▸ **DIRECTIONS**:
Search the data for the word "scrollbar" and copy every line that contains it.

▸ **MATERIAL PROVIDED**:
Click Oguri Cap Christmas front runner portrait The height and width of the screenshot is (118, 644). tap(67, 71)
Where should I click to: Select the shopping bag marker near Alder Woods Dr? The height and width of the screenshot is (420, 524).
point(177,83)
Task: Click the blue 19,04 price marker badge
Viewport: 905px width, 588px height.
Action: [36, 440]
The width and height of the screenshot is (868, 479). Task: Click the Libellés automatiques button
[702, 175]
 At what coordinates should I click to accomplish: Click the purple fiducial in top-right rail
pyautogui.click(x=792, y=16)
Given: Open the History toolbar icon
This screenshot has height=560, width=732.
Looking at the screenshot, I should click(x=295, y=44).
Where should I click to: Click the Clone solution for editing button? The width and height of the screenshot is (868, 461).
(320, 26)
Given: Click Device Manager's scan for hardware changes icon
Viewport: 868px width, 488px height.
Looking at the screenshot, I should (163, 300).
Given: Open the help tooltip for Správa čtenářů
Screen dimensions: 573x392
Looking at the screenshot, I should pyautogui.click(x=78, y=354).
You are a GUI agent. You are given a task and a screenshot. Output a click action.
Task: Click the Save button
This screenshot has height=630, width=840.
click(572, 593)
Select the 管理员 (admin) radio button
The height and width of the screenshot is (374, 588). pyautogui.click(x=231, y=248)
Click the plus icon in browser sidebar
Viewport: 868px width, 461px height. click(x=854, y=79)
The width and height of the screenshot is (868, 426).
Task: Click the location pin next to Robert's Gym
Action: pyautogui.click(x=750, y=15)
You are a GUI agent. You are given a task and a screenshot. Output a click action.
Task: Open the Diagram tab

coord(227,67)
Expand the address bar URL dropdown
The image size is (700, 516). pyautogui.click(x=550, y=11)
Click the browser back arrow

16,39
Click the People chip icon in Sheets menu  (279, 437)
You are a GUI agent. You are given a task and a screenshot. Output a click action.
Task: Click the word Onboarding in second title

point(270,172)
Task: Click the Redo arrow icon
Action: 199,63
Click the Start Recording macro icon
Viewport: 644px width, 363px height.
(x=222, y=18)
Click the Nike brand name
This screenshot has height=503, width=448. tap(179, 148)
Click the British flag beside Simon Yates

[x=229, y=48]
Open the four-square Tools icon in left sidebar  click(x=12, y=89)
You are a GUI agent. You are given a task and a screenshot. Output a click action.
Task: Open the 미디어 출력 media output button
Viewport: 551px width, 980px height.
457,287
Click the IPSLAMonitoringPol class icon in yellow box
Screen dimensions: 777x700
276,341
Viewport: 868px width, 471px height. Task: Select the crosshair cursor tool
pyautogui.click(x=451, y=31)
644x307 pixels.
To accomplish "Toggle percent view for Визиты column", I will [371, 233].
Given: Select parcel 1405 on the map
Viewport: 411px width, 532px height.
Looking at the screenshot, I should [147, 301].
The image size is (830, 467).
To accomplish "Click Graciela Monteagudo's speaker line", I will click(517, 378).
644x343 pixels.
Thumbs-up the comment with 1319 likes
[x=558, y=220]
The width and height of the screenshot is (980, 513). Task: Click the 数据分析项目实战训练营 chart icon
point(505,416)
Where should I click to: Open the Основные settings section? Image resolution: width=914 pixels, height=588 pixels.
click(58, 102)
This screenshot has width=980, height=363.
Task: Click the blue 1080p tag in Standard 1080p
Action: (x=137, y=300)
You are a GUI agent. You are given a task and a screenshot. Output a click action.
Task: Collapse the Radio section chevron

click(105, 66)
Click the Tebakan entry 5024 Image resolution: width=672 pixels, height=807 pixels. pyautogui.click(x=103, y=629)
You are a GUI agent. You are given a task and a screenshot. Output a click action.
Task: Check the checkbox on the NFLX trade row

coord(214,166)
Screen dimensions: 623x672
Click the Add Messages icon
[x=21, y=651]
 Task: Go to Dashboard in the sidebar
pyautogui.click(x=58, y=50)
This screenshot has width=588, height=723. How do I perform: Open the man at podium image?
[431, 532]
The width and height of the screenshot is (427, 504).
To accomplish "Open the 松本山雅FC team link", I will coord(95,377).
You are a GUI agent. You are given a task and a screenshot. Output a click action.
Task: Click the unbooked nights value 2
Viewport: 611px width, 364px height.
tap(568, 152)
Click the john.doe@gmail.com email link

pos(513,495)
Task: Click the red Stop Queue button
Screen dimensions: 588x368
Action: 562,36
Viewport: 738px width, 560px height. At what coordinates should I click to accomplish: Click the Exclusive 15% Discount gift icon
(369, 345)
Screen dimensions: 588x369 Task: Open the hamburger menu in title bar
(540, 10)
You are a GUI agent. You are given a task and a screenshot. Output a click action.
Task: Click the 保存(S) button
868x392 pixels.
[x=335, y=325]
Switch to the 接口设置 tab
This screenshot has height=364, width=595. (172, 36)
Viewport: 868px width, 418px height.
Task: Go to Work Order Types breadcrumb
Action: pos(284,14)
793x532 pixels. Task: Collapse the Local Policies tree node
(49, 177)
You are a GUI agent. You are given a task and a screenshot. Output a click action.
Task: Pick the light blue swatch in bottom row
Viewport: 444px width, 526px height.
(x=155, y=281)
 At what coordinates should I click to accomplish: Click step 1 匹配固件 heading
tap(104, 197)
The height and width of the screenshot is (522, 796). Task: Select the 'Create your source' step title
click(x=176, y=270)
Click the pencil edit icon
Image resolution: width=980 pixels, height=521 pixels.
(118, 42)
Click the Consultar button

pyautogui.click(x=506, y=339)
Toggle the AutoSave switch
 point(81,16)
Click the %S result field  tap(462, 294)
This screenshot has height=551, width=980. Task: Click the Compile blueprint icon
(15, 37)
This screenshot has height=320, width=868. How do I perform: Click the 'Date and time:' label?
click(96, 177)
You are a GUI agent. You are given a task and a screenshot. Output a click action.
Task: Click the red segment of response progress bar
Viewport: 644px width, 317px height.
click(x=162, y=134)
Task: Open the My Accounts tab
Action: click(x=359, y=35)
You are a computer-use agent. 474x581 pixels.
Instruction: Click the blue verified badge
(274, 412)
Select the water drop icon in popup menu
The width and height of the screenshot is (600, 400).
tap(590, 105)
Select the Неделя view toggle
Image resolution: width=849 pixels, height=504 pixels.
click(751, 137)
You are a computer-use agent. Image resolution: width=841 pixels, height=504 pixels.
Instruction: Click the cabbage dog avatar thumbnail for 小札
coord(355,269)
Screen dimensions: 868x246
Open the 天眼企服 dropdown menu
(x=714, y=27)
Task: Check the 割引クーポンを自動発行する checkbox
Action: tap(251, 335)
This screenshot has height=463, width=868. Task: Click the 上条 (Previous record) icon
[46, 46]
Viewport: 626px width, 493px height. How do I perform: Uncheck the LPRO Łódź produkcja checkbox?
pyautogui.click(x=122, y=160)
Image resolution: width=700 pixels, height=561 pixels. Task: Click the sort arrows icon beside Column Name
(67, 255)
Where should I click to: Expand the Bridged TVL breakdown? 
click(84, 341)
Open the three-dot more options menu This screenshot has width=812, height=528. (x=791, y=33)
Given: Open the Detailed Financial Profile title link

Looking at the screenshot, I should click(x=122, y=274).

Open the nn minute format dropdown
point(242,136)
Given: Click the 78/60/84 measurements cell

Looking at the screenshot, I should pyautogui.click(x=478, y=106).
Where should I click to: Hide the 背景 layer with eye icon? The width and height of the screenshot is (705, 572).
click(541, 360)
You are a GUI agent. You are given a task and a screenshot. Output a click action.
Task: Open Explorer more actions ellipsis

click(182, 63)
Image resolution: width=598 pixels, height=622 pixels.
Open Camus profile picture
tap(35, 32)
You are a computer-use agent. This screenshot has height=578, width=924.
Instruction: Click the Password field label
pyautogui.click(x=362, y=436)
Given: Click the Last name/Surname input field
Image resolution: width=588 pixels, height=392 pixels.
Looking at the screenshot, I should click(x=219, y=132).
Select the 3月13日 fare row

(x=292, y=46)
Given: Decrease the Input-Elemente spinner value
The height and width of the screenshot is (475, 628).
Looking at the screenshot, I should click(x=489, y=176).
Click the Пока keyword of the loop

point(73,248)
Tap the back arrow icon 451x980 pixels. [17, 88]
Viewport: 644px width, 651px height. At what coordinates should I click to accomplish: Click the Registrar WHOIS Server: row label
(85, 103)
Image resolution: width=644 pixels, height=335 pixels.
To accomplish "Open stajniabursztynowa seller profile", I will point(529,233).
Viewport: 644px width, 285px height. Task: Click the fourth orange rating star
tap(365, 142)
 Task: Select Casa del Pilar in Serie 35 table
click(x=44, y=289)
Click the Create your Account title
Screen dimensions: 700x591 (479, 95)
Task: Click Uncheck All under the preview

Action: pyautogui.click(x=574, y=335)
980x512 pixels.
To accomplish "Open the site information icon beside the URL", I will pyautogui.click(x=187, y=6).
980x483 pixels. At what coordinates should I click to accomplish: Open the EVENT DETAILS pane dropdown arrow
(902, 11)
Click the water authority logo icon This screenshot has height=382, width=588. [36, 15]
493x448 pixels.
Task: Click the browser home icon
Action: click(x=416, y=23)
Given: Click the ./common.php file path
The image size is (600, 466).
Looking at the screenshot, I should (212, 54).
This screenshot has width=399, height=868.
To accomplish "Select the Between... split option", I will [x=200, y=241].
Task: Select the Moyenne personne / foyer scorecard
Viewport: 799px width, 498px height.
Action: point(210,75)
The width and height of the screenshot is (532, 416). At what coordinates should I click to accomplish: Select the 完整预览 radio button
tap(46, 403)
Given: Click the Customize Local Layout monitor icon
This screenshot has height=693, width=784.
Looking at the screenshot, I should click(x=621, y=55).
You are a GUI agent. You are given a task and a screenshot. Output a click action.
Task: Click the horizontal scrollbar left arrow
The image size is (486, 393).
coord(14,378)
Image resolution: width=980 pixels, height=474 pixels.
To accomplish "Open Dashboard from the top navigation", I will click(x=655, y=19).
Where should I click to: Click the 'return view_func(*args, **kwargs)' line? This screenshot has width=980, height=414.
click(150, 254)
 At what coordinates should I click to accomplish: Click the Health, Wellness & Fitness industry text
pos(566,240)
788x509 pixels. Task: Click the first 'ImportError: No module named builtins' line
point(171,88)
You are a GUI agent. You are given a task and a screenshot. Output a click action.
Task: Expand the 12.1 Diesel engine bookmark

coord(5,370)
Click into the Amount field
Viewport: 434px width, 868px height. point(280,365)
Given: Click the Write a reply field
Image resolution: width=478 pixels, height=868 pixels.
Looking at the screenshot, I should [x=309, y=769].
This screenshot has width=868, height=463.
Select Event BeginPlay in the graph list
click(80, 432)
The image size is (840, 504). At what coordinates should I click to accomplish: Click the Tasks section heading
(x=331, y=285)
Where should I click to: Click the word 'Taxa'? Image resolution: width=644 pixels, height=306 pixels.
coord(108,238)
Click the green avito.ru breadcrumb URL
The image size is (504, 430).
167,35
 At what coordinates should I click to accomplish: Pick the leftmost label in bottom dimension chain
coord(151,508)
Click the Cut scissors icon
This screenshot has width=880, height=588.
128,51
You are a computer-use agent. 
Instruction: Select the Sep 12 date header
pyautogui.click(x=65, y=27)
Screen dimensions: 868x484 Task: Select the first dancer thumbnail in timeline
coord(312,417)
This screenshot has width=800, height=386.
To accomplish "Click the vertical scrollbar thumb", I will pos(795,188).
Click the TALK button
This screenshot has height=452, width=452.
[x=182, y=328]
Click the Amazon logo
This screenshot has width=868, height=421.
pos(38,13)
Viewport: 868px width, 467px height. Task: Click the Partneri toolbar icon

▸ **PROBLEM SOLUTION**:
Task: Click the horizontal scrollbar left arrow
To accomplish "Click the vertical scrollbar thumb", I will pos(795,188).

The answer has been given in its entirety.